1. SmallData Production

How to configure and generate the small data

The small data generation takes advantage of the local development of the PSANA framework. It can be customized and run both online against the shared memory as well as offline against the .xtc files. Parallel computing has been built-in. For a typical experiment, at the moment, Silke will help set up the small data processing/generation in the directory /reg/d/psdm/<hutch>/<expname>/results/smalldata_tools.

<hutch> will be e.g. xpp and the experiment name could be e.g. xpptut15.

A "driver" python file (typically called SmallDataProducer.py) can then be edited to, e.g., choose and optimize a different ROI on area detectors, define beam center for radial integration, define delay time range and bin sizes, etc. This driver file lives in the examples directory, along with the run scripts.

The default output will be saved to

/reg/d/psdm/xpp/xpp*****/hdf5/smalldata

To run a single DAQ run, you can use (in the results directory or in your own private release):

./examples/smallDataRun -r <#> -e xpp....

During data taking, you can omit the "-e experiment_name" parameter and the jobs will be sent to a special queue with priority access.

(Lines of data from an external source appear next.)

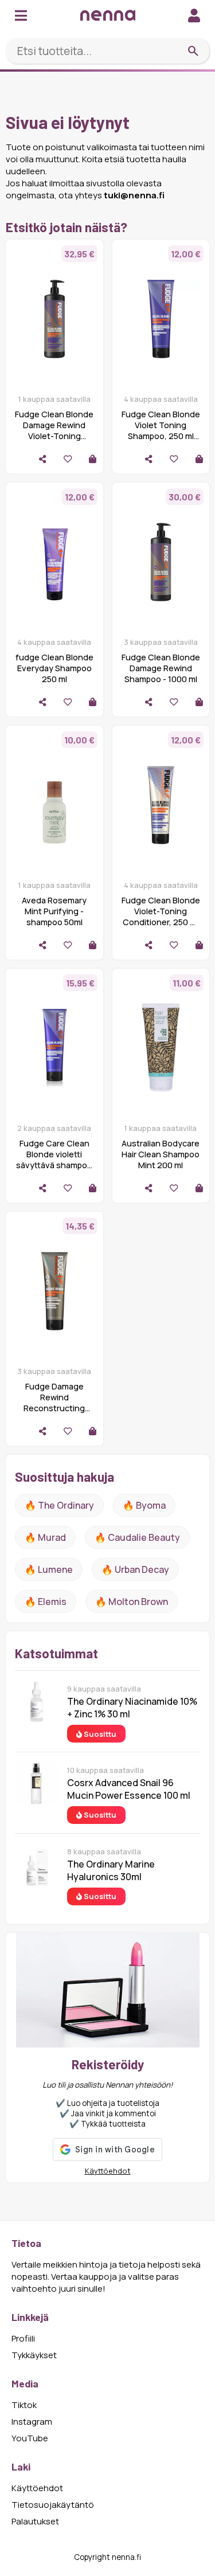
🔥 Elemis (46, 1601)
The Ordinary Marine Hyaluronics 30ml (111, 1870)
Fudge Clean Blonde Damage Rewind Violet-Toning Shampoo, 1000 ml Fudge (54, 436)
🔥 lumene (49, 1569)
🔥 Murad (45, 1537)
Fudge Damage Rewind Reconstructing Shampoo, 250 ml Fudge (54, 1408)
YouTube (29, 2438)
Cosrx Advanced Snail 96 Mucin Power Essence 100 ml (128, 1789)
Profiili (23, 2338)
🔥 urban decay (135, 1569)
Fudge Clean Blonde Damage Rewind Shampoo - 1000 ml (161, 668)
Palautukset (35, 2521)
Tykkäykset (34, 2355)
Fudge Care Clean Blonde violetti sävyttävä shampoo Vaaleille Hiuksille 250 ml (54, 1165)
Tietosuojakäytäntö (52, 2505)
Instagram (31, 2422)
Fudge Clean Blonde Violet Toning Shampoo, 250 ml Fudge (161, 430)
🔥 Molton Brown (131, 1601)
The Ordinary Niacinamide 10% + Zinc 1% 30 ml (132, 1707)
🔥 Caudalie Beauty (137, 1537)
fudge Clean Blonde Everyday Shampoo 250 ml (54, 668)
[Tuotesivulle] (93, 458)
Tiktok (24, 2405)
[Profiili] (194, 15)
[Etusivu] (107, 15)
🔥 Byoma (144, 1505)
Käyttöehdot (108, 2171)
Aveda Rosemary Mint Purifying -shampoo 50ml (54, 911)
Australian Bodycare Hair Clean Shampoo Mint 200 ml (161, 1154)
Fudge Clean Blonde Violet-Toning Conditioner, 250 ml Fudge (161, 916)
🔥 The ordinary (59, 1505)
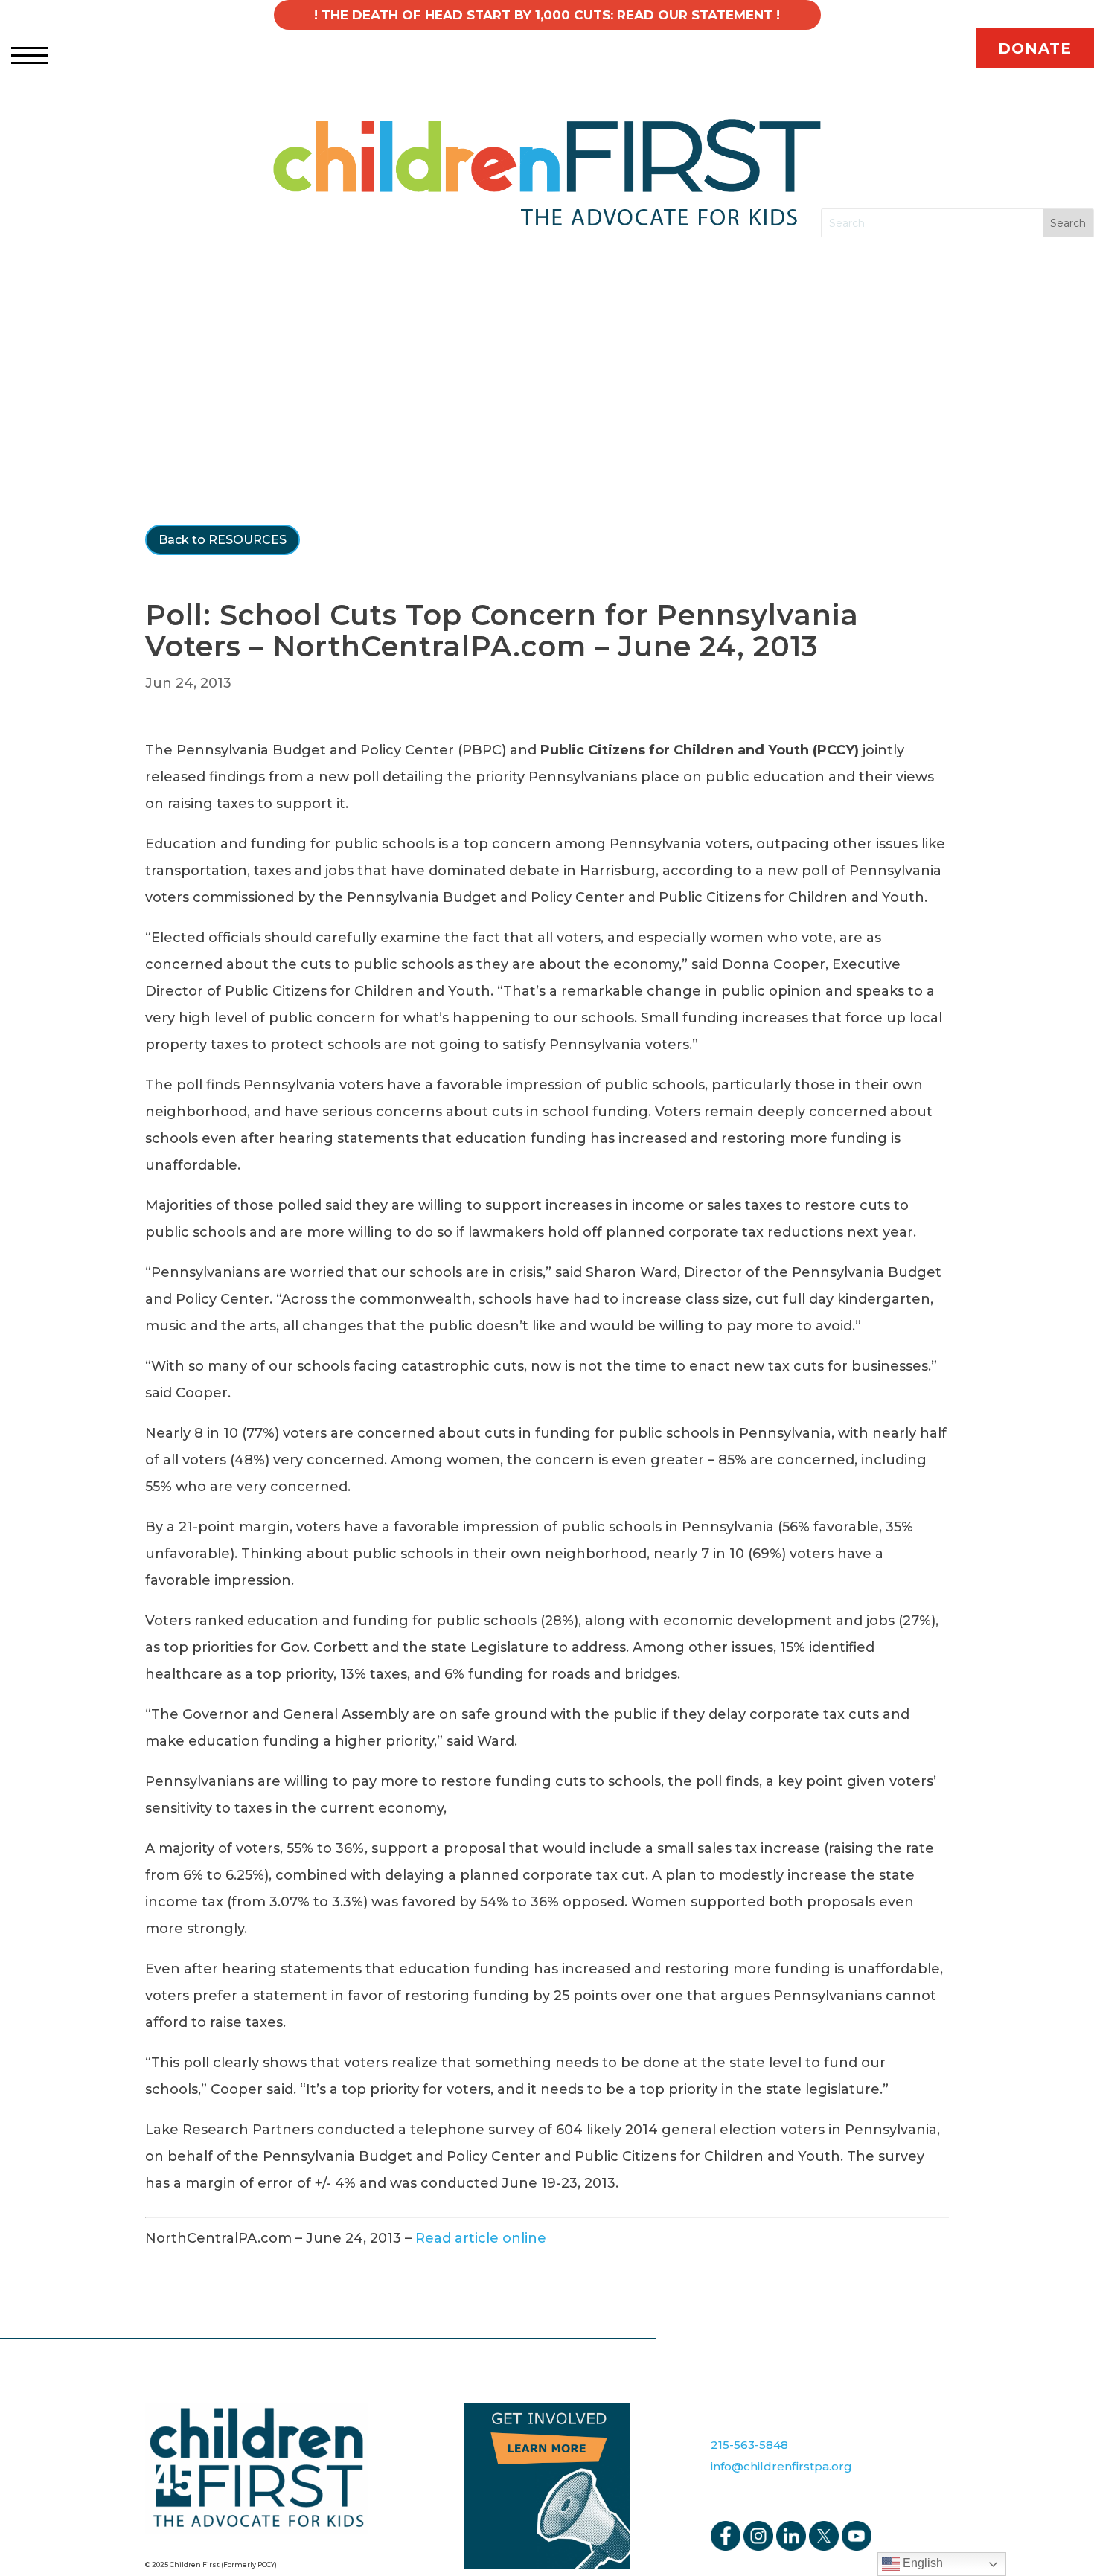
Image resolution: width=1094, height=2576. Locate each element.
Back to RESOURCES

Configuring the small data - point detectors only

If your concerned data stream are "point detectors" only (e.g. PIPS diodes, FEE gas detector, analogue voltage), please start with SmallDataProducer.py and the only section you need to pay attention to is commented in the file itself:

Default SmallData, UserInput

##########################################################

## User Input start -->

##########################################################

# run independent parameters

##########################################################

#aliases for experiment specific PVs go here

epicsPV = ['s1h_w']

#tt calibration parameters (if passing None, init will use values used during recording

ttCalibPars = None # (or [] or [p0, p1, p2]

##########################################################

## <-- User Input end

##########################################################

You will be able to leave the event codes alone unless your point-of-contact tells you otherwise. Should you have user motors e.g. for sample motion for which you would like to save the position or if you are using a lakeshore for temperature control or have other remotely controlled data you would like to save, you will need to add those to the epicsPV line. For the exact names, ask the beam line staff. Please note that 's1h_w' is only an example/placeholder.

As soon as you have taken and analyzed a time tool calibration run, you should be putting the obtained parameters into the ttCalibPars parameter. They will be used for any new productions (e.g. for reprocessing of runs taken before the calibration was in place). If it is set to "None" or an empty list, the calibration saved in the data is used.

Configuring the small data - addition of the time tool traces

If you have been told you might have to reanalyze the time tool data or you have past experience and feel you can gain by doing so, you can add the event-by-event trace of the OPAL camera used for the time tool like this:

##########################################################

## User Input start -->

##########################################################

##pass along user selected ROI

#ttROI=[[v11,v12],[v21,v22]]

#ldr.set_ttRaw(ROIPars=ttROI)

##no argument will use the ROI as used in the DAQ

ldr.set_ttRaw()

# other user code here.

##########################################################

## <-- User Input end

##########################################################

Configuring the small data - addition of userData

In addition to the points made above, there are a few more section to add if you are adding "userData" (reduced area detector data). This is described in its own subpage.

Running and checking the automatic production

During the experiment we will produce the smallData files automatically. This is done by a script which monitors the run database and submits a job to the (high priority) queue if a new job has been found for which no hdf5 has been created yet. This script is run in a "procserv" session. You start this session by running in small data_tools:

./examples/scripts/run-monitor-smallDataProduction

At this point, this script will output some error messages that can be ignored. Check if the script is running by:

telnet localhost 40001

You should see some message scrolling by every 30 seconds or so. These messages are also written to a log file named something like /tmp/monitor-smallData.psanagpu101.1472164389.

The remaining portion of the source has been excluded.